Heaps of praise to Mr. Brown for introducing me to Lindsey Buckingham's 2008 solo album Gift of Screws, an album I am fairly certain would never have wound up on my radar without the guidance from my friend. This is one for the ages - as Brown stated in a text recently, the whole thing really highlights his guitar playing, an aspect that often gets pushed to the background in Fleetwood Mac. Opener Great Day has some truly fantastic finger-picking, and most of the tracks - especially "Did You Miss Me" above - would have made stand out singles for the radio, if there was an outlet in the major markets for guys like Buckingham, who are more often than not relegated to the 'was in a classic rock band' category. Reminds me a bit of the first time I heard John Paul Jones' record Zooma




Watch:

I haven't watched Richard Kelley's The Box since it was in theatres in 2009. After that viewing, I left scratching my head even harder than I did after my first viewing of his Southland Tales. Do I like either of those movies as much as I do Donnie Darko? Not at all - in fact, I don't even know if I can say I actually like either. Well, Southland grew on me, and despite the fact that it's a fractured mess, I like enough of it to say, "Yes." The Box though... after this second viewing I'm less convinced I like it than if I had just left things at the one viewing eleven years ago. That said, it's a conversation piece for sure, and pretty damned engaging, so this isn't a dis, just a renewal of the hesitancy I reserve for everything Kelley did after DD.

 

The actual viewing of this film leaves me a bit baffled and I think it's because in some way I do not possess the technical vocabulary to describe, Kelley filmed this to look like a tv show from the 50s and seeing it packaged with the expectations of a big-budget (well, not that big) Hollywood movie creates a kind of cognitive dissonance that makes it hard for me to reconcile.
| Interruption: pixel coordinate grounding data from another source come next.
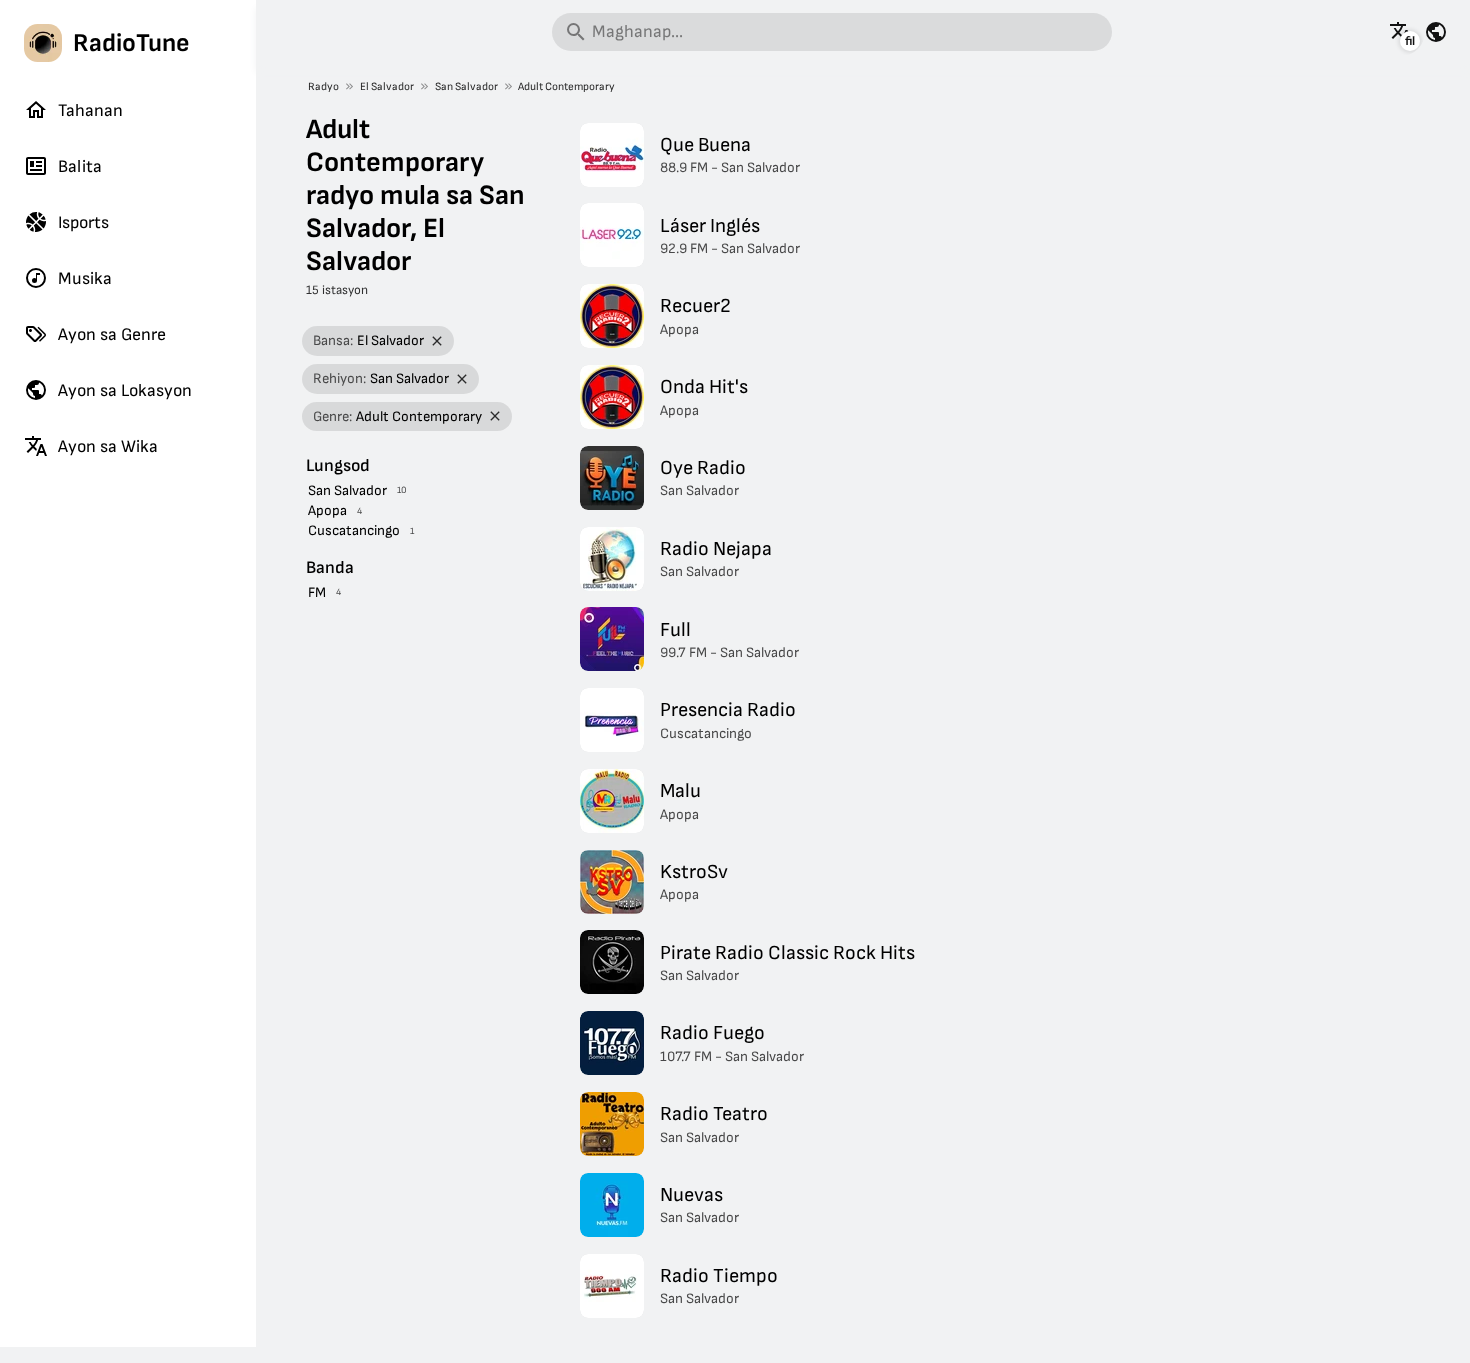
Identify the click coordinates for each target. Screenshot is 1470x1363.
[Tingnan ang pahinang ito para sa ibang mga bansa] (1436, 32)
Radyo (323, 86)
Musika (85, 278)
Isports (83, 222)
Also, there's an element of the film that involves people becoming transmitters for alien intelligence, and I think Kelley brilliantly worked this into the fabric of the film itself, into performances, camera angles, and dialogue, so that many scenes are just jarring enough to create a disconnect with the viewer. I don't know. I'm not getting rid of my DVD copy of The Box or anything, but it may be another eleven years before I watch it again.
 


Playlist:

Perturbator - Lustful Sacraments
Run the Jewels - RTJ4
El P - I'll Sleep When You're Dead
QOTSA - Rated R
Lindsey Buckingham - Gift of Screws
Lard - Pure Chewing Satisfaction
Lustmord - Heresy 
Slayer - Show No Mercy
Small Black - Cheap Dreams
 



Card:

 

New ideas can free you from yourself. This is something I'm always glad to be reminded of because another side of the Devil is obsession or narrowing of vision, which is essentially anathema of a writer.